Digital Camera Review
May 08, 2006
- By James Murray
Positioned in the lower echelons of Fujifilm’s F-series, the FinePix F470 has a retail price of $279 and a stripped down style that emphasizes simple controls and a basic point-and-shoot aesthetic. The F470 features a 1/2.5 inch, 6 MP CCD, 16 MB of internal memory, a 3x optical zoom lens, 2.5-inch 115,000 pixel LCD screen, a handful of preset shooting modes, and a full auto mode. Manual controls aren’t overwhelming on this model, although it comes with ISO and exposure compensation in addition to preset white balance modes. The F470 does have hybrid functionality and will shoot video clips at a resolution of 640 x 480 at 30 fps with simultaneous, though not stunning, monaural audio. With an intuitive menu structure and understated design, the F470 has features that appeal distinctly to the beginners’ market.
Connectivity
Software (7.0)
The Fujifilm F470 ships with FinePix Viewer version 5.1f software. The software loaded in around seven minutes; while this seemed a bit long for a rudimentary program which is truly just a filing system for still images. Connecting the camera directly to computer and circumventing the software let us copy and paste images to the desktop in under half a minute.

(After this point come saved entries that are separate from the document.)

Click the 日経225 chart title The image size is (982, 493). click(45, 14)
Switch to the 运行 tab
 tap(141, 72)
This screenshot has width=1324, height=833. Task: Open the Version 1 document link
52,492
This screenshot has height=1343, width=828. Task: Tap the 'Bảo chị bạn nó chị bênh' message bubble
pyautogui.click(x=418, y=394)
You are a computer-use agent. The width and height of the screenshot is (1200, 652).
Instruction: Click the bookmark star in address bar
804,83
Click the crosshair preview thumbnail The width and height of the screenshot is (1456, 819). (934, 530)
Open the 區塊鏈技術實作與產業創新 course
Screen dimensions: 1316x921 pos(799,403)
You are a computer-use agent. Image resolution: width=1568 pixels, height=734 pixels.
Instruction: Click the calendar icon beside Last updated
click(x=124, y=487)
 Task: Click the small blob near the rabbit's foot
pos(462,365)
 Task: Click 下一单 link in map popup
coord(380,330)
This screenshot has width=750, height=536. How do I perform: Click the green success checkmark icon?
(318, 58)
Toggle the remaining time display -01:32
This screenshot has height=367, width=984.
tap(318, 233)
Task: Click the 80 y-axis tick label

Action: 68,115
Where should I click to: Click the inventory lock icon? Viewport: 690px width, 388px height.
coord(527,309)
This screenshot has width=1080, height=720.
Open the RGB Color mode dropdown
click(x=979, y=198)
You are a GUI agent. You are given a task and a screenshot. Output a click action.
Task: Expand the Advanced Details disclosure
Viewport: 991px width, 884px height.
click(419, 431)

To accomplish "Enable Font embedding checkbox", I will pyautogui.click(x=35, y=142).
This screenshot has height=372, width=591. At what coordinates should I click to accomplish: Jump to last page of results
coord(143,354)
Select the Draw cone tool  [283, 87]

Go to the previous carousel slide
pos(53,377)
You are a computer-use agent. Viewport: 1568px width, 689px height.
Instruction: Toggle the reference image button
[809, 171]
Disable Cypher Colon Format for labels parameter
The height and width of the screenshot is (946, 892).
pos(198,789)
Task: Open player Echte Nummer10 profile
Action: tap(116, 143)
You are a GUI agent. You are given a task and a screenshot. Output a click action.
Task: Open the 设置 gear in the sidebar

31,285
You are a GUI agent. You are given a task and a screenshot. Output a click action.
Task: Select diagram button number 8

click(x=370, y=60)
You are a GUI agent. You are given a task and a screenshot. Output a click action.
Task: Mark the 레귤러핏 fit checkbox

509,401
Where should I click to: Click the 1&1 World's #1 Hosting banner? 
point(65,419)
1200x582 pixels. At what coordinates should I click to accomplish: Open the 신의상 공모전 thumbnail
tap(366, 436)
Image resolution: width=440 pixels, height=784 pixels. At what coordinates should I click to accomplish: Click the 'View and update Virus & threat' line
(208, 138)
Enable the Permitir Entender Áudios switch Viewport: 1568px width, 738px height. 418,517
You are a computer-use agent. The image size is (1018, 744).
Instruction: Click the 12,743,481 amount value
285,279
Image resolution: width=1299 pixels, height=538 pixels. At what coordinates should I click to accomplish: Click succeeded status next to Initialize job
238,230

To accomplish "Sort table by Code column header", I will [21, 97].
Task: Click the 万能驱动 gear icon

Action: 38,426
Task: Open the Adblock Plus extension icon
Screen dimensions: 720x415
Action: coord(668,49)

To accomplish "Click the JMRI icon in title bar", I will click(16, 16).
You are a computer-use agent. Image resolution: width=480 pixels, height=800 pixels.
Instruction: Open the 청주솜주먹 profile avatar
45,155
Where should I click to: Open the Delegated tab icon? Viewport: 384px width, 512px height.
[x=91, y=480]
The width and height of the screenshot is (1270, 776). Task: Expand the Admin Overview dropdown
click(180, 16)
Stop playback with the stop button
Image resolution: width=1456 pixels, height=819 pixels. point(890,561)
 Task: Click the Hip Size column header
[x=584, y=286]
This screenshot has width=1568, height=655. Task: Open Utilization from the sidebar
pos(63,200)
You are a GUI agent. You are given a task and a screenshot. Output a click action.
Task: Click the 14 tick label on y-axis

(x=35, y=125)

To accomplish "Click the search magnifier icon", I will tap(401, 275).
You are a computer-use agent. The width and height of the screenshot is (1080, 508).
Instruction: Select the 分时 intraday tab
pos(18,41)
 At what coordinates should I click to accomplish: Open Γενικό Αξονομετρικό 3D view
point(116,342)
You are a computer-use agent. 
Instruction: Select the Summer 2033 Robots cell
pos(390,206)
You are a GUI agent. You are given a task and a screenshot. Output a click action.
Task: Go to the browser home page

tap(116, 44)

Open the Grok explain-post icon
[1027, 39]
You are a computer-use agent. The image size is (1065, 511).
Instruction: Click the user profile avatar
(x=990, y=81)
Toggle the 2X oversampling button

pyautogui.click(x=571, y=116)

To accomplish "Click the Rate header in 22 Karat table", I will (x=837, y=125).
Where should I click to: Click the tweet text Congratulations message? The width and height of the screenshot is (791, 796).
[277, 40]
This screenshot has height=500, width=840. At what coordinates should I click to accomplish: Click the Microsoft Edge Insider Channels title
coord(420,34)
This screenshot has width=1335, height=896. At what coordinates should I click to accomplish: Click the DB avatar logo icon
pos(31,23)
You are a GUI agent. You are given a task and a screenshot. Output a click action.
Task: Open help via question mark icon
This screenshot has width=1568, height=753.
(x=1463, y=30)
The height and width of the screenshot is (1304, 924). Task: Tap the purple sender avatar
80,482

Once we’d loaded the pictures, we could view images in a number of formats and sizes. Multiple filing formats and organizational systems are probably the strongest component of this program, since the actual editing features included are fairly basic. With the packaged software, users can fix red-eye, rotate images, adjust saturation, hue, brightness, contrast, sepia, black & white, sharpen and soften images, as well as adding text. The effects worked with varied success and had a tendency to skip nuanced alterations in favor of drastic change.